For dessert tonight I wanted to make strawberry shortcake, so I took my regular buttermilk biscuit recipe (which is killer by the way) and added a little more sugar. I'm going to give both the regular buttermilk biscuit recipe and the modified shortcake recipe. I found this recipe a few months ago on the Food Network website, and I will never go back to rolled and cut out biscuits again! These are so moist and yummy. I love finding and trying new recipes that are so good, you know you'll be making them the rest of your life! It's like finding a treasure! :) Between my pancake recipe and this biscuit recipe, buttermilk has become my new best friend! (I know I'm a freak)

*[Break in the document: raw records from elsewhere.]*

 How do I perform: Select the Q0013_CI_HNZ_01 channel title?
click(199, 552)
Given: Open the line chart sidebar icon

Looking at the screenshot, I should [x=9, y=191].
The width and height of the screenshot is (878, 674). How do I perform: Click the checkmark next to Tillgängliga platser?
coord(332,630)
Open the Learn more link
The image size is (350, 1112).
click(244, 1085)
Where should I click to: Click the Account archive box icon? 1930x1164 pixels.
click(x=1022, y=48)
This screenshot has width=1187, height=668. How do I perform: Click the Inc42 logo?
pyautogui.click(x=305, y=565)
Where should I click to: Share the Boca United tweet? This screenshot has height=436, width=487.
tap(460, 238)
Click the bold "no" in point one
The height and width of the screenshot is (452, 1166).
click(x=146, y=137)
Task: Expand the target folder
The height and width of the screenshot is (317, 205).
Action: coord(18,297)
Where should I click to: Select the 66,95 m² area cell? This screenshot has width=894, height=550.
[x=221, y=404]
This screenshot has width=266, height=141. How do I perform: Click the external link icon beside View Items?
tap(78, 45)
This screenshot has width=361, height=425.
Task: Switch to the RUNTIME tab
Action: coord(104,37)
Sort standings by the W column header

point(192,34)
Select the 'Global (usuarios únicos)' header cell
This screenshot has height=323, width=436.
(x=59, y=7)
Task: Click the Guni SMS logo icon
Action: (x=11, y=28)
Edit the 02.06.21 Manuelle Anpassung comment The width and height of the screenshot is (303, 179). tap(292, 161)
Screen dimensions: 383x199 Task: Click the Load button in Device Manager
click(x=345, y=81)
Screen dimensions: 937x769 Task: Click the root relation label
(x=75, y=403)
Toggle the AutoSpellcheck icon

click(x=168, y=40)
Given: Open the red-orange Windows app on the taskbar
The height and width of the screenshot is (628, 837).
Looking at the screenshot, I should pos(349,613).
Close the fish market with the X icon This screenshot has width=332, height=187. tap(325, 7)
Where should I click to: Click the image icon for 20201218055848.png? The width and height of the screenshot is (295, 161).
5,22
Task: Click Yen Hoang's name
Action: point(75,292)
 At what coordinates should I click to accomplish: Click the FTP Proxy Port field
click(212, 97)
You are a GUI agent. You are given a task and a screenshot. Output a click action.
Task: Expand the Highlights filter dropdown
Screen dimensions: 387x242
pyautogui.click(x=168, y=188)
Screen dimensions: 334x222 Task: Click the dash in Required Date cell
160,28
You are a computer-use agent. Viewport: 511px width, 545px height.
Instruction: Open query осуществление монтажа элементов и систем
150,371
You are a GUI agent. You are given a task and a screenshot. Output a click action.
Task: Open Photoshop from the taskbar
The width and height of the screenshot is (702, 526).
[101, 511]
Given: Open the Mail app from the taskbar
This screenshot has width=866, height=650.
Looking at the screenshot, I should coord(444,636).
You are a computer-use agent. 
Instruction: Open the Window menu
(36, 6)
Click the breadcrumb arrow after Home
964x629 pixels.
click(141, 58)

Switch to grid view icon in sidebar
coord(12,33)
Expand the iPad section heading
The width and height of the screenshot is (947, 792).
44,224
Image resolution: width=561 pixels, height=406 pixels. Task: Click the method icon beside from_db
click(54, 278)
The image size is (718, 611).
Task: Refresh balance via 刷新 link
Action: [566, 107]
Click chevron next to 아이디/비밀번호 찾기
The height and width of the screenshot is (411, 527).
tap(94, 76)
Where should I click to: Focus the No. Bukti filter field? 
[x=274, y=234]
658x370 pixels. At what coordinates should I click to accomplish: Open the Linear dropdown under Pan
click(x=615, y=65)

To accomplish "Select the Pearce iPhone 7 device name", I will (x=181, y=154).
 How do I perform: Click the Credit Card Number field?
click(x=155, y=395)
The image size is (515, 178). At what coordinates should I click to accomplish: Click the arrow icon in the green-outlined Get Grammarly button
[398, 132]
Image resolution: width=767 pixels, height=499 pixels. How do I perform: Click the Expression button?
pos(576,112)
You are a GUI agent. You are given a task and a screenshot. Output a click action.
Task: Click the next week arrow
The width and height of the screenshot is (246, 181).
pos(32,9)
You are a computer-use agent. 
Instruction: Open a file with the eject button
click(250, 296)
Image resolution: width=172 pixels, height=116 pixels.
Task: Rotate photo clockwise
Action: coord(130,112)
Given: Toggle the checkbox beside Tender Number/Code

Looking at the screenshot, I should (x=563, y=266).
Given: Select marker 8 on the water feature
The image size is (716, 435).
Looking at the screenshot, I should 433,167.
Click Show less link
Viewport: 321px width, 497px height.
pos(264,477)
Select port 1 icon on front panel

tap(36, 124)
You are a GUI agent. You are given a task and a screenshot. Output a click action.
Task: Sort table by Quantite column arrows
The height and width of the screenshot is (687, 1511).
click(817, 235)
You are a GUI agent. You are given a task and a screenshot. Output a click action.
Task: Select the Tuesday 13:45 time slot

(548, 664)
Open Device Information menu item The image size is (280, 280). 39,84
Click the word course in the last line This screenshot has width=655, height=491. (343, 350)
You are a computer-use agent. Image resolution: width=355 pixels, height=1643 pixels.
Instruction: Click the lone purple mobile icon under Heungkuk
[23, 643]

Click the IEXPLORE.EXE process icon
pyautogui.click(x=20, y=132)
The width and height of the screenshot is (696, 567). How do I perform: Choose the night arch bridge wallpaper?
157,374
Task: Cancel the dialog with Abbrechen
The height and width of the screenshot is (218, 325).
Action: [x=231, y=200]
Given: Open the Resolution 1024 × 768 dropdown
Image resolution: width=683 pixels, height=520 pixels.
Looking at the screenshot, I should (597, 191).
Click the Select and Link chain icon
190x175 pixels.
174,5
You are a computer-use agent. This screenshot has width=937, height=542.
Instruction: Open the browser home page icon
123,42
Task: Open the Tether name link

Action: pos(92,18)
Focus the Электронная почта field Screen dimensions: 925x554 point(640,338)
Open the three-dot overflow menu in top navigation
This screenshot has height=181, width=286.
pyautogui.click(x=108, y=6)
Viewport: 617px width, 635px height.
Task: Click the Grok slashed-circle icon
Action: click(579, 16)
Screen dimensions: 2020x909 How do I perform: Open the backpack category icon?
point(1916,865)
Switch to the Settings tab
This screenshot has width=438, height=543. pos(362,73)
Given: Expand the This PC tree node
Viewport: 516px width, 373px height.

Killer Buttermilk Biscuits

2 c. cake flour, or all purpose flour
1 1/2 tsp baking powder
1/8 tsp baking soda
1/2 tsp salt
2 Tbs. sugar
1/4 c. shortening (not butter flavored)
2/3 c. half and half, or 1/3 c. milk and 1/3 c. heavy whipping cream
1 c. buttermilk
1 c. or more of flour for rolling
2 Tbs. melted butter

Preheat oven to 425. Butter an 8 inch square or round cake pan.

Place the dry ingredients in a mixing bowl and add shortening, mix until pea sized pieces remain. With a wooden spoon stir in the half and half (or cream and milk), and the buttermilk.
Let sit for 2 minutes. The dough should be very wet and look like cottage cheese.

Place the 1 c. or flour in a 13X9 baking dish. Working with an ice cream scoop or large cookie scoop, scoop out about 6 mounds of dough at a time into the flour. Carefully toss the scoops of batter into the flour so they are completely covered. With a spatula carefully lift the coated pieces of batter and place them along the edge of the cake pan, packing them tightly, then place some in the center of the pan.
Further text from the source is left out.